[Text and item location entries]
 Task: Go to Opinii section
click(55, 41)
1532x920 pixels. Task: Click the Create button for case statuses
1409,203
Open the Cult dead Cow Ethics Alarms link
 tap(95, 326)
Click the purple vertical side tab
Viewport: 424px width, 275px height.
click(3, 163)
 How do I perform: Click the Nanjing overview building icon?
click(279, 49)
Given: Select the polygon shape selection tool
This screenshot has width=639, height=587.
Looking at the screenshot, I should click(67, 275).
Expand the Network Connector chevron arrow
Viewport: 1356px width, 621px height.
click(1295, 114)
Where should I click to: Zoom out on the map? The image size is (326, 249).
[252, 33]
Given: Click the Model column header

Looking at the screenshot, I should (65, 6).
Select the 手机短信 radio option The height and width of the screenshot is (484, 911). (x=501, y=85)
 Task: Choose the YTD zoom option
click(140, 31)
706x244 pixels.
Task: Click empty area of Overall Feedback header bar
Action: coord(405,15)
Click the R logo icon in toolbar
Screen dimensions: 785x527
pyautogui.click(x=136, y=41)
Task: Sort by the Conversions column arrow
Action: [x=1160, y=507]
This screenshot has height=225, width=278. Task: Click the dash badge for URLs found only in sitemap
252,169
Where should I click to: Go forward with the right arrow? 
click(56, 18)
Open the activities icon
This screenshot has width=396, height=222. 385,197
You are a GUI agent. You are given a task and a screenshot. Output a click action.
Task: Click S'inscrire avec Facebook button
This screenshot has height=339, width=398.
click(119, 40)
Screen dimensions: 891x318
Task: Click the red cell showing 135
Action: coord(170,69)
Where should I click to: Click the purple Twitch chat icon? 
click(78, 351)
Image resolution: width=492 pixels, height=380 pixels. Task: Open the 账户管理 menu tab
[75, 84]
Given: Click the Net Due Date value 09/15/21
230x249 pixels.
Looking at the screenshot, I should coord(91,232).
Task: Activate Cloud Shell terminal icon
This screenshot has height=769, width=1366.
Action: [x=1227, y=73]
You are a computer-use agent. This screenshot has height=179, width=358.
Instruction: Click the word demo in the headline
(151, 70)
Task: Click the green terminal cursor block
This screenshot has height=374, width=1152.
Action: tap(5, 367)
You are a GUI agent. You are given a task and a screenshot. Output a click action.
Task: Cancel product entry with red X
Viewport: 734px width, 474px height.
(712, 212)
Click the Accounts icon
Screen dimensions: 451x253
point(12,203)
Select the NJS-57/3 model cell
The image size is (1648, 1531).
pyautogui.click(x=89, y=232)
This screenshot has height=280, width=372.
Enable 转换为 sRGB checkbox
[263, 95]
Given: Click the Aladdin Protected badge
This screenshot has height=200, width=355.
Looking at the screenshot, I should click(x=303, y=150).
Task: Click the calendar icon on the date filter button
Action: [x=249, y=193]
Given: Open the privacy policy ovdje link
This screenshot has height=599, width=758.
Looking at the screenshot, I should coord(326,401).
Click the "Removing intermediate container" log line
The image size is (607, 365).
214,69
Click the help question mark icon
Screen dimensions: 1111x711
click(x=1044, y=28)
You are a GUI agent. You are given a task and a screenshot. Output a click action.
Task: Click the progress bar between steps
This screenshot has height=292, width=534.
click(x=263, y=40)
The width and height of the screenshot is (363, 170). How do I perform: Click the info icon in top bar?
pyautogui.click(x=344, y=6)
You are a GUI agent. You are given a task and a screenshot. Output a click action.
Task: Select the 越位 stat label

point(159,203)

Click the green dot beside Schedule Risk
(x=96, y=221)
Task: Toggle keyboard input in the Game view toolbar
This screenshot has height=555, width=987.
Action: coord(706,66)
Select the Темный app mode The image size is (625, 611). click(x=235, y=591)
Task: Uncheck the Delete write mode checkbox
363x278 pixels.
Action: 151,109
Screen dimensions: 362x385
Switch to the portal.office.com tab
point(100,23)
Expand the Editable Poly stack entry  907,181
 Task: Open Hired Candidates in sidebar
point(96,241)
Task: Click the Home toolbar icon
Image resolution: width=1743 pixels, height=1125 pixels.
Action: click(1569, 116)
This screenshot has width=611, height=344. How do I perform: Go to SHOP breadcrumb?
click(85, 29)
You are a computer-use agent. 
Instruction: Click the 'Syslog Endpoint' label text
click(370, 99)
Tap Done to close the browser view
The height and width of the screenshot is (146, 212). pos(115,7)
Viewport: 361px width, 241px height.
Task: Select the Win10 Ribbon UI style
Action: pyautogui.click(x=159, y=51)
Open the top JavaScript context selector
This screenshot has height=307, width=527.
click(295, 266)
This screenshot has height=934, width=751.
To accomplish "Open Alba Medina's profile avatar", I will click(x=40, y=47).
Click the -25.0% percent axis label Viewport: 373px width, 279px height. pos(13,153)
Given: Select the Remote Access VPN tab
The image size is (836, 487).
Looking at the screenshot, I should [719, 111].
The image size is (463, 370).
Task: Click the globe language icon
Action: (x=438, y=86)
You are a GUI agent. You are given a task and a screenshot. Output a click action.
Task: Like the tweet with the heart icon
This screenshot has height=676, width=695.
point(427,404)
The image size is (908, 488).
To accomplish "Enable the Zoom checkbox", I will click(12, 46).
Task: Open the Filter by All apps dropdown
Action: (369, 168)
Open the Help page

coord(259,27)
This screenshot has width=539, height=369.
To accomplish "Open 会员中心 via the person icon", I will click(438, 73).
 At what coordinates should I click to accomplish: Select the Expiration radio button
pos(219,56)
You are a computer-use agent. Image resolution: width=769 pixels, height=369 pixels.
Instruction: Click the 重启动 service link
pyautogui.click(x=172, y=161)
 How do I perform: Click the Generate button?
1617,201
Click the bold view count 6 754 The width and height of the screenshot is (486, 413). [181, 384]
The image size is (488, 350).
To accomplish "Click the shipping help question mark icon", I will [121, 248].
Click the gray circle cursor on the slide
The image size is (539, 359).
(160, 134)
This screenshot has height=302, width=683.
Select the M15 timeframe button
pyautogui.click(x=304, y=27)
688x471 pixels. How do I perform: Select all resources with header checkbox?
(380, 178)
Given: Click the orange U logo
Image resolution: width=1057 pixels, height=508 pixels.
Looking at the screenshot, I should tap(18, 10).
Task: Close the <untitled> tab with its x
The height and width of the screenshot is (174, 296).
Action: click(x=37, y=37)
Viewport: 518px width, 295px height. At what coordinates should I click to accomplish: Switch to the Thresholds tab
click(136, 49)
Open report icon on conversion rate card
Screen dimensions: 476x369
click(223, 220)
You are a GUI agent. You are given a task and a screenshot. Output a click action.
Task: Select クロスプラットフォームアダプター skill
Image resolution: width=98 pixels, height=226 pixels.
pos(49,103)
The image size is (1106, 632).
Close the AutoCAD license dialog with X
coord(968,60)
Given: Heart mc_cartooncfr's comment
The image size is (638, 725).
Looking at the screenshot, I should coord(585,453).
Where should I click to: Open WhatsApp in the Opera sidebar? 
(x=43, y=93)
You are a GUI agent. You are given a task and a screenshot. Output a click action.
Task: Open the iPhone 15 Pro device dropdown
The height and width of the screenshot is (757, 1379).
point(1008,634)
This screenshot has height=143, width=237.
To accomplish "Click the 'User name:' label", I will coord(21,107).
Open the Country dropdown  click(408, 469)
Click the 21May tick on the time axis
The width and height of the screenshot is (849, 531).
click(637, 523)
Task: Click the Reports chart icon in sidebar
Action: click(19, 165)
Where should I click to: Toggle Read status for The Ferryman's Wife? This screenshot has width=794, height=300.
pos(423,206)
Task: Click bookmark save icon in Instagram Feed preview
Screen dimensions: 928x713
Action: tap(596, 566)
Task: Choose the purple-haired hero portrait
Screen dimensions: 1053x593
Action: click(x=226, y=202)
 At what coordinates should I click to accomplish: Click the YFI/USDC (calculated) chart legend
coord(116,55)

### Directive
Please convert the material between the lines holding "Given: Heart mc_cartooncfr's comment" and "Open the Country", inclusive, into a two-column CSV headed request and location. Give one row per request, with its text and its answer each in a single quoted field and any line breaks turned into spaces.

### Answer to this exercise
request,location
"Given: Heart mc_cartooncfr's comment The image size is (638, 725).","Looking at the screenshot, I should coord(585,453)."
"Where should I click to: Open WhatsApp in the Opera sidebar?","(x=43, y=93)"
"You are a GUI agent. You are given a task and a screenshot. Output a click action. Task: Open the iPhone 15 Pro device dropdown The height and width of the screenshot is (757, 1379).","point(1008,634)"
"This screenshot has height=143, width=237. To accomplish ""Click the 'User name:' label"",","I will coord(21,107)."
"Open the Country dropdown","click(408, 469)"